Beagle 2 Official Inquiry Released
smasch writes "The ESA/UK Commission of Inquiry into Beagle 2 has released their
report (PDF) on why the Mars lander Beagle 2 failed. While the report does not name a single cause for the failure, it does name several problems including the lack of funding, lack of margin in the design, and treating Beagle 2 as a scientific instrument rather than as a spacecraft. The report also made nineteen recommendations to prevent these sorts of failures on future missions. We have previously mentioned the Beagle 2 failure, although the official report was not released to the public at that time.
The original story from MarsToday.com is available here."
Teaches them for using crappy gear
And no, I couldn't give a shit what my karma is.
I read land of fucking instead of lack of funding, please try less confusing verbalizations :)
- ph0
Technical details aside, I think we can all agree that the root cause of the Beagle 2's failure can be found in the society and culture from which it originates.
Just think for a moment of the scientific community in Britain, cushily funded by the government and looked upon in their society as respected intellectuals. It's no wonder the Beagle team looked at the mars mission as a routine scientific chore no different from calibrating a microscope or analyzing the content of a meteor.
Now think for a moment about scientist in the US, those beleagured, scrappy NASA workers who have to struggle for grant money and who are often looked upon by the general public as doddering Jerry Lewis types who go around incinerating unsuspecting astronauts. Yet it was their Mars effort that succeeded.
Coincidence? I think not. It is precisely the adverserial environment that the NASA scientists daily toil in that gave them the resilience and adaptability to triumph (think also about the US tradition of steadfast frontiersmen and pioneers vs. British tradition of landed gentry and simple peasant folk). Ironically, you could say it is a Darwinian process.

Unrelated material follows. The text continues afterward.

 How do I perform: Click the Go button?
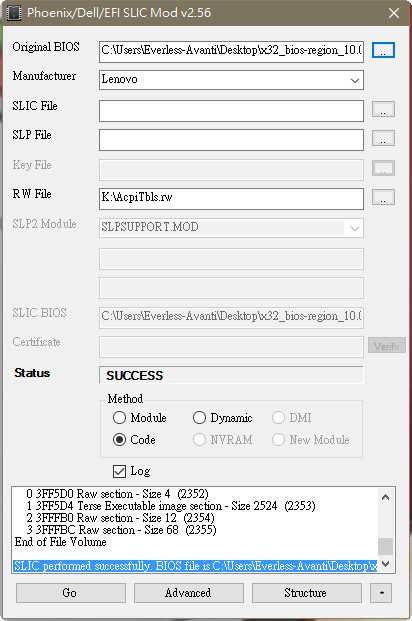click(71, 592)
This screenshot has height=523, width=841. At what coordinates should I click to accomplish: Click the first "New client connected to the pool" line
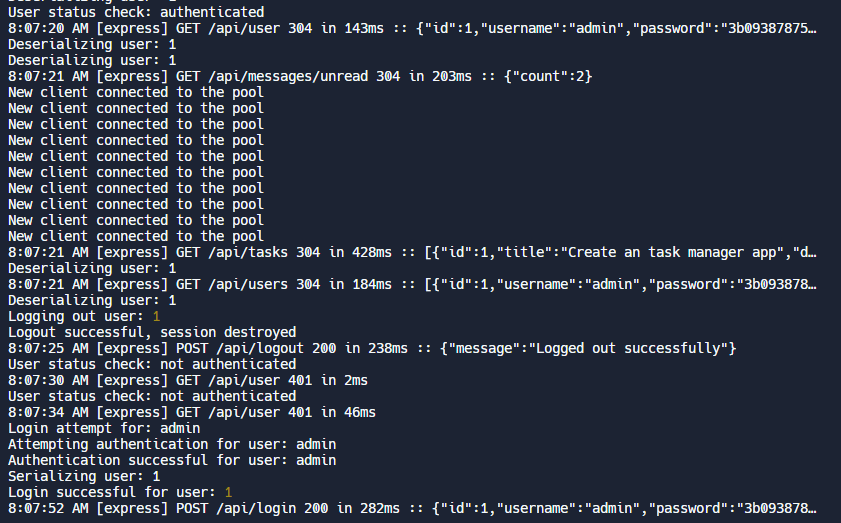point(136,92)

I propose a cultural problem.
I would like a Brit to reflect here on why nearly all of their major high profile public projects are doomed to spectacular failure.
I get the feeling that the once great empire building country seems to have exported and lost it's go-getters and is stuck with second rate middle management who are hell bent on staying where they are, interfering with their own agendas and covering their butts later.